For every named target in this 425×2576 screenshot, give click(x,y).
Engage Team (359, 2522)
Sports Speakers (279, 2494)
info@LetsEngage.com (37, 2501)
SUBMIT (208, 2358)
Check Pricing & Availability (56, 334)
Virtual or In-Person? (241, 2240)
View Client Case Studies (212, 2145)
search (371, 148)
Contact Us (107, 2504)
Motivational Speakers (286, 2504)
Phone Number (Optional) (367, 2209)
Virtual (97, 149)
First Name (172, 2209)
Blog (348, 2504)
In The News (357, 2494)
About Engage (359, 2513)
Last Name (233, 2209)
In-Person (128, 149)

| Task goal |
Take the entries above and transcribe them exactly.

| Your response |
For every named target in this 425×2576 screenshot, give click(x,y).
Engage Team (359, 2522)
Sports Speakers (279, 2494)
info@LetsEngage.com (37, 2501)
SUBMIT (208, 2358)
Check Pricing & Availability (56, 334)
Virtual or In-Person? (241, 2240)
View Client Case Studies (212, 2145)
search (371, 148)
Contact Us (107, 2504)
Motivational Speakers (286, 2504)
Phone Number (Optional) (367, 2209)
Virtual (97, 149)
First Name (172, 2209)
Blog (348, 2504)
In The News (357, 2494)
About Engage (359, 2513)
Last Name (233, 2209)
In-Person (128, 149)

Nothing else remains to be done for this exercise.